Besides, delaying the watching of a programme doesn’t always mean that it gets left for another day before it is watched, although that is often is the case. Sometimes it only means that the programme will not be watched until it’s been on for about fifteen minutes.

But why? 

This is my rhetorical question, included for narrative reasons. It’s hardly yours. You already know why I wouldn’t start to watch a programme until it’s been on for fifteen minutes. That’s right, adverts. The removal of adverts. If you record the programme and then start watching it fifteen minutes in, you can buzz through all the adverts and still finish up at the end of the programme just as it ends on live TV. 

So that’s kind of like watching it live then? It finished when it finishes live, it just starts fifteen minutes later. 

I guess so…

But that’s only the ‘amateur night’ of delayed viewing. My latest thing is much more hardcore. It’s the ‘saving up so that I have an entire series before I even start to watch it’. That's a thing I tend to do a lot now. ‘The Newsroom’ is a case in point. I really like ‘The Newsroom’. Yeah, I know, shoot me, right? I wanted to watch the second series when it came out but I recorded it instead and then watched it, months later, night by night when I had it all to watch. I’m doing the same with Season 3 at the moment. Every week I record the episode. I’d quite like to watch them but I’ll like it more when I have them all to watch as-and-when I like. So that’s what I do. Watch ‘em live? Sod that.

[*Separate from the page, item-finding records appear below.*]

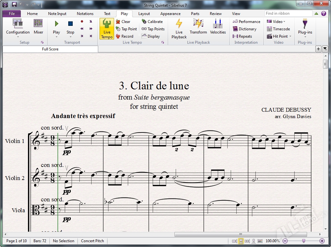Click the Calibrate button for Live Tempo
This screenshot has height=247, width=331.
click(153, 21)
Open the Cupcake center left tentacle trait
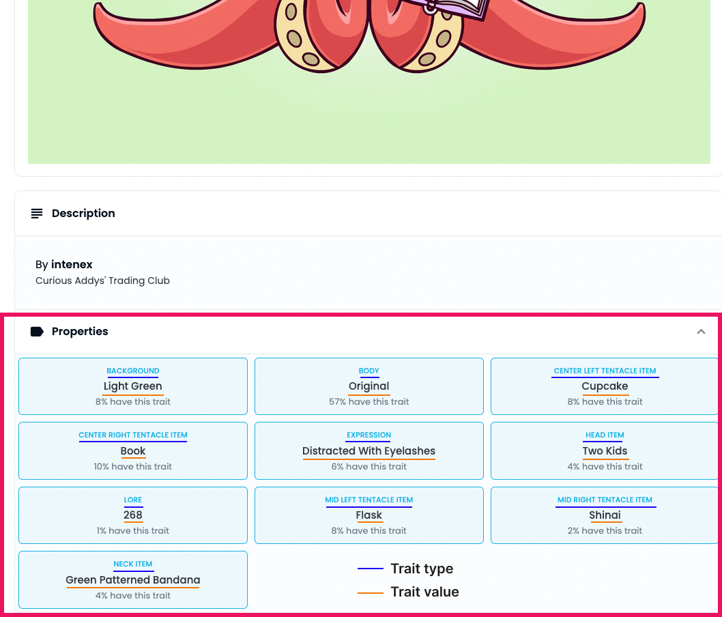This screenshot has width=722, height=617. click(x=605, y=386)
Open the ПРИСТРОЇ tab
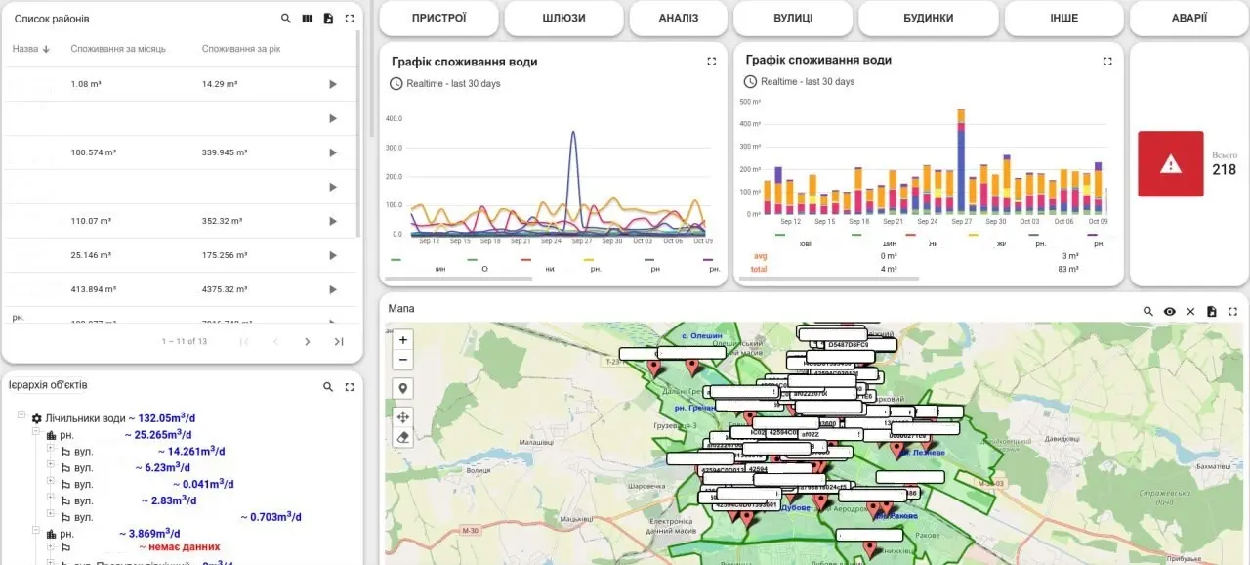Image resolution: width=1250 pixels, height=565 pixels. click(438, 18)
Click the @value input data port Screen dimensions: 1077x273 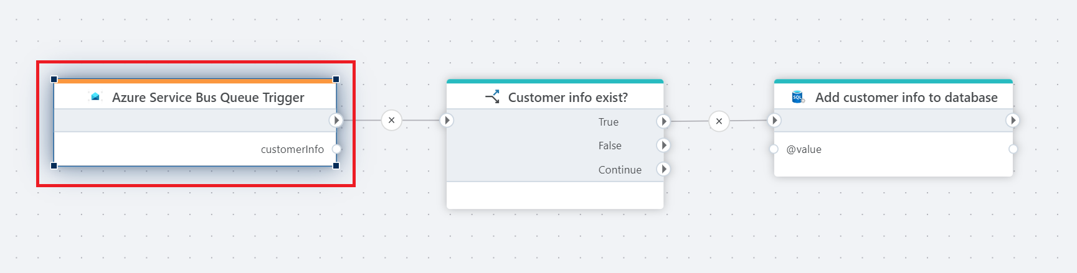774,149
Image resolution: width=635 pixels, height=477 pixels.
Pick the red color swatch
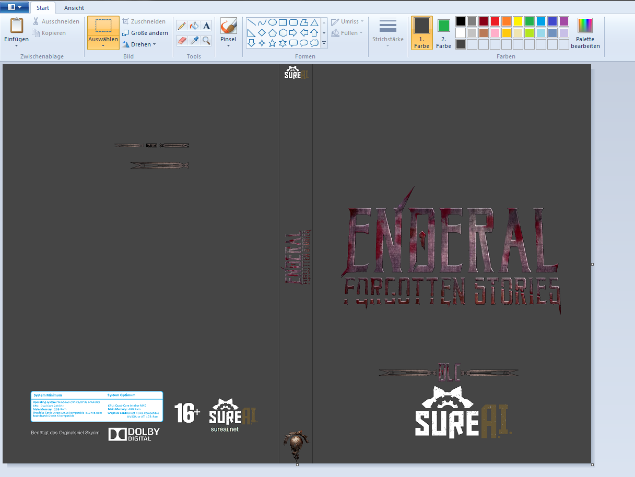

But that’s not even the latest thing. There’s a new piece of telly watching behaviour that has surprised even me. First, as with The Newsroom, I defiled the sanctity of the ‘one every week’ episode structure by recording and watching them all. But now, now, I have found myself breaching the very episodic structure of the series itself.

It sounds kind of dangerous and even a bit revolutionary when I put it like that. Of course, when you’re splayed on your couch round midnight, it’s much less of a big deal. All that happens is, when one episode of ‘The Newsroom’, or whatever, is over, I don’t necessarily stop there. If I have ten minutes of good viewing time left, I will gleefully whizz on to the next episode and watch the first part of that too. 

Big deal, I hear you cry, who the hell cares? 

Fair point. Nobody should care. Nobody should care at all. Except perhaps one group of people.

The writers.

If I’m typical, and I think I am, the traditional structures of the weekly TV series are not just being broken down, they have already been demolished. The creative decisions made around the fact that viewers have a week between each episode... well they are redundant and probably have been for a long time. Even the hour-by-hour structure of all of our TV series become less of a regime to have to work within.

And you know the interesting thing? That series 2 of The Newsroom? It seemed to be taking all that on board. My episode-and-a-half-viewing pattern seemed to work very well for me. The overreaching story arcs spanned the episodes effortlessly and the individualistic sense of any individual episode seemed much diminished. 

Our TV viewing patterns have changed and are constantly changing. Our TV will change with it. 

It’s an interesting time to be sprawled here on the couch, watching the box.